This article was originally published in The Notebook. In August 2020, The Notebook became Chalkbeat Philadelphia.
by Avi Wolfman-Arent and Benjamin Herold
Philadelphia’s shot at a piece of Bill Gates’ largesse is on hold – for the moment.
On Tuesday, the Bill and Melinda Gates Foundation announced that two districts, Chicago and Houston’s Spring Branch, are newly eligible to compete for roughly $40 million in grant funds to support district-charter collaborations. They join 12 previously named districts.
Despite the School Reform Commission’s recent approval of a new “Great Schools Compact” tailored to meet the foundation’s criteria, however, Philadelphia was not
selected publicly announced as eligible to move on.
“Philadelphia did submit a draft Compact,” said Deborah Veney Robinson, the senior communications officer at the Gates Foundation. “However, it lacked the detail, rigor, and specificity we’re looking for.”
Nevertheless, Robinson said Philadelphia remains a strong candidate and will likely have a revised Compact approved prior to December 31.
“We’re very optimistic, given the early drafts of the Compact and subsequent conversations among key constituents, that Philadelphia will form a strong Compact that we can approve,” wrote Robinson in an email to the Notebook.
Lori Shorr, the city’s chief education officer and new "executive advisor" to the SRC and District, was also upbeat about Philadelphia’s standing.
"There will be a positive announcement on Philly’s Gates award very soon," said Shorr. "I am excited about the future work of the Compact for the city."
If When that happens, the District would receive $100,000 in planning money and the right to compete for a multiyear grant likely to be in the “multimillion dollar range.”
The “Great Schools Compact” approved by the SRC last month involves the city and state, as well as the District and two of the state’s largest umbrella organizations for charter schools. It calls for eliminating 50,000 seats in low-performing schools and replacing them with higher-quality options through school closings, charter conversions, and other strategies.
The Compact would also require participating charters to adopt a common accountability metric.
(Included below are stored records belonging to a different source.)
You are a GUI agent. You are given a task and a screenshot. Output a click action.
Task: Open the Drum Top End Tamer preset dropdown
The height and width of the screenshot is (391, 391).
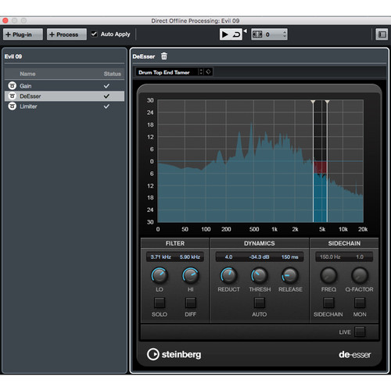170,72
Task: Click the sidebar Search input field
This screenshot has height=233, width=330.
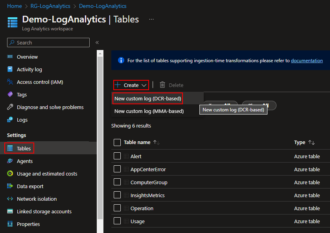Action: pos(52,43)
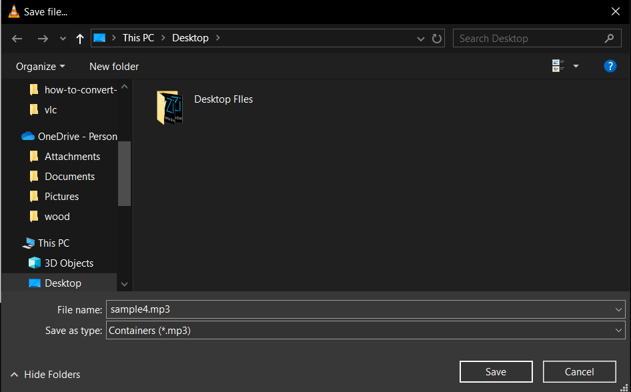Click This PC in the address bar
This screenshot has height=392, width=631.
point(138,38)
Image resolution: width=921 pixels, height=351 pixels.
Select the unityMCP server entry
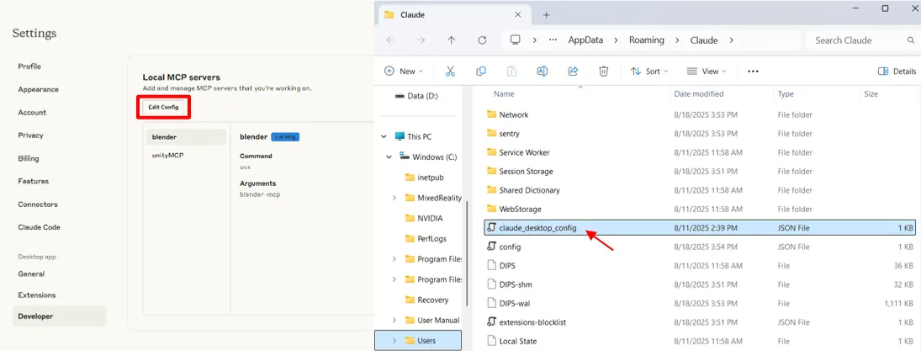click(x=168, y=156)
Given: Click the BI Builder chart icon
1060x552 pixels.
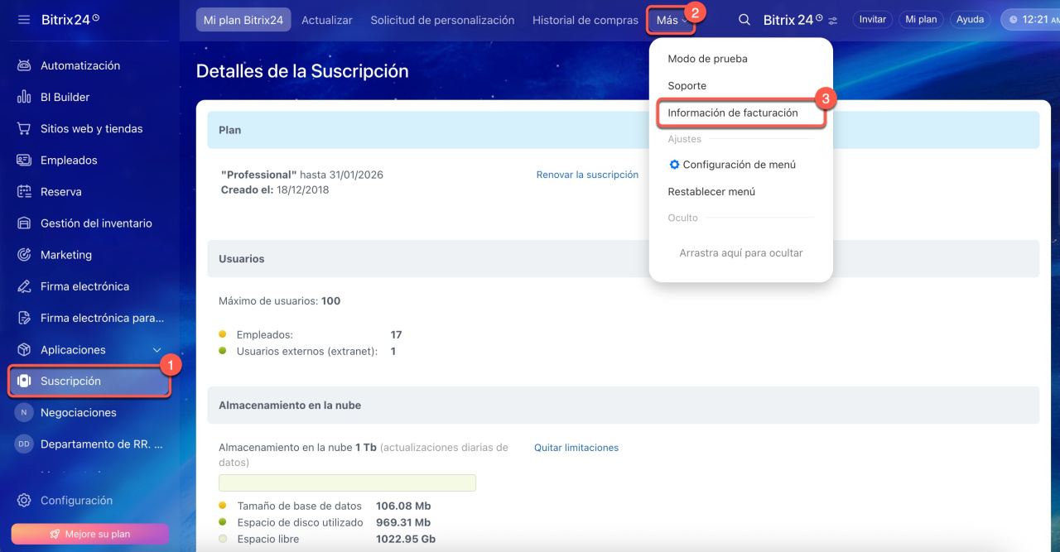Looking at the screenshot, I should 24,97.
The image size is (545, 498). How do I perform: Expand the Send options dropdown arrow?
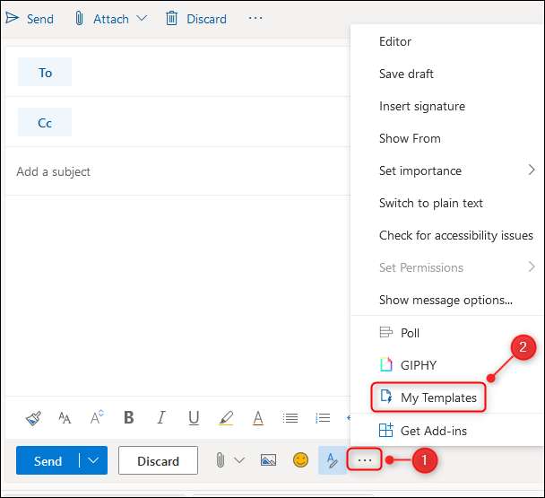[93, 461]
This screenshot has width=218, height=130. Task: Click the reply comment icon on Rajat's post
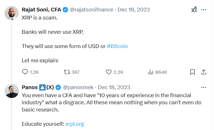pyautogui.click(x=25, y=72)
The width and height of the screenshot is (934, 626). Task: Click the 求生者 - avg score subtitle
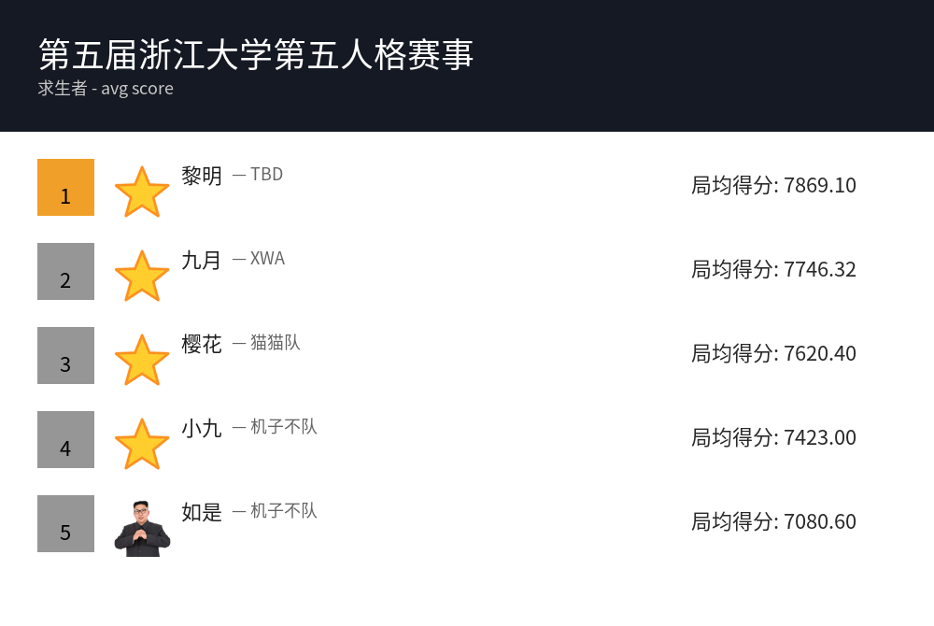click(106, 88)
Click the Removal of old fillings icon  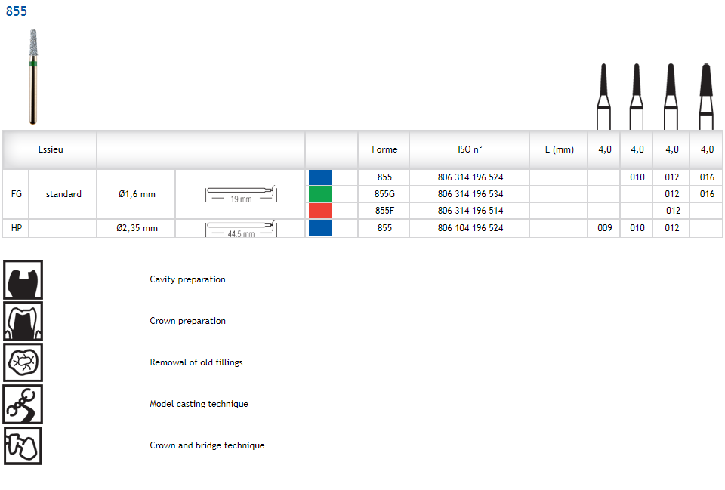pos(23,362)
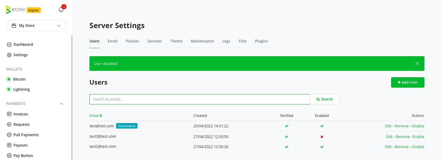Dismiss the User disabled alert
The height and width of the screenshot is (160, 441).
point(417,64)
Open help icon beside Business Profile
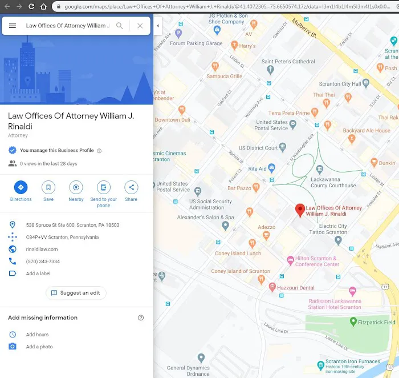Screen dimensions: 399x378 click(x=99, y=151)
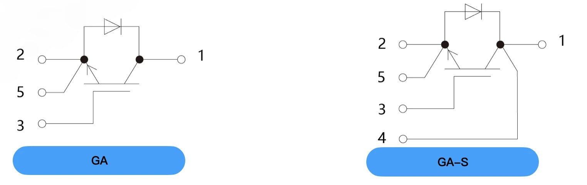Select terminal 3 circle in GA diagram
Screen dimensions: 587x185
(42, 124)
In exchange, high-performing charters would be able to expand their enrollments more easily.
Representatives from Chicago and Spring Branch, who spoke in a conference call with reporters, were enthusiastic about joining the growing list of cities eligible for the Gates money.
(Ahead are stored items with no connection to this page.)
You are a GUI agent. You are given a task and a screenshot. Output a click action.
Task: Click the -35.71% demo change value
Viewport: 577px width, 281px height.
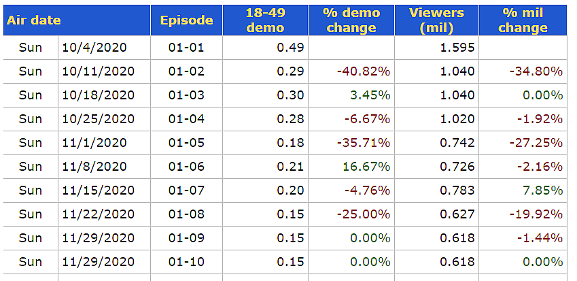click(363, 143)
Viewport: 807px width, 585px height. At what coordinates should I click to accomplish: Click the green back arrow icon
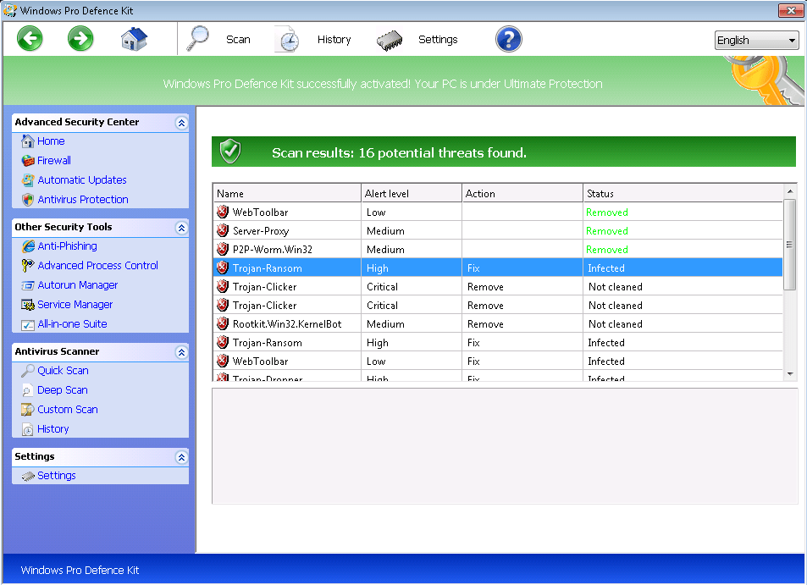point(30,39)
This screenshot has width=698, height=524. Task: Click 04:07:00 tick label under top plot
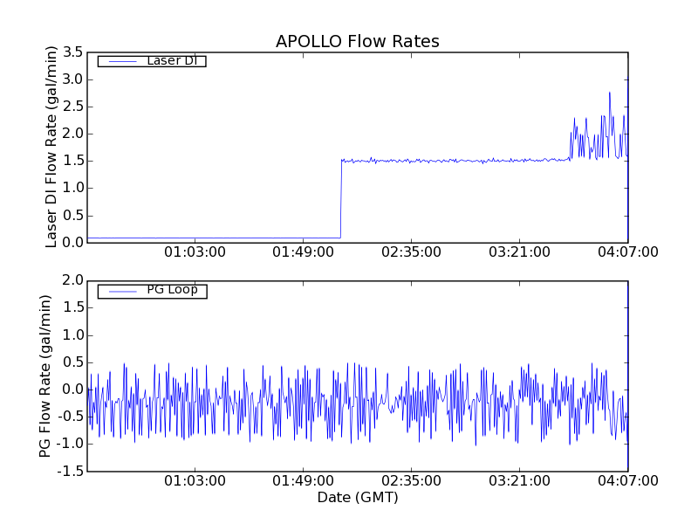click(x=626, y=252)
“I’m looking forward to the benefits our students will receive from a more unified system,” said Jean-Claude Brizard, the CEO of Chicago Public Schools.
Vicki Phillips, director of the Gates Foundation’s education program, considers public-charter integration crucial to national education reform.
“All of the compacts are helping to develop and push into districts innovative practices … that can be emulated across the country,” Phillips said.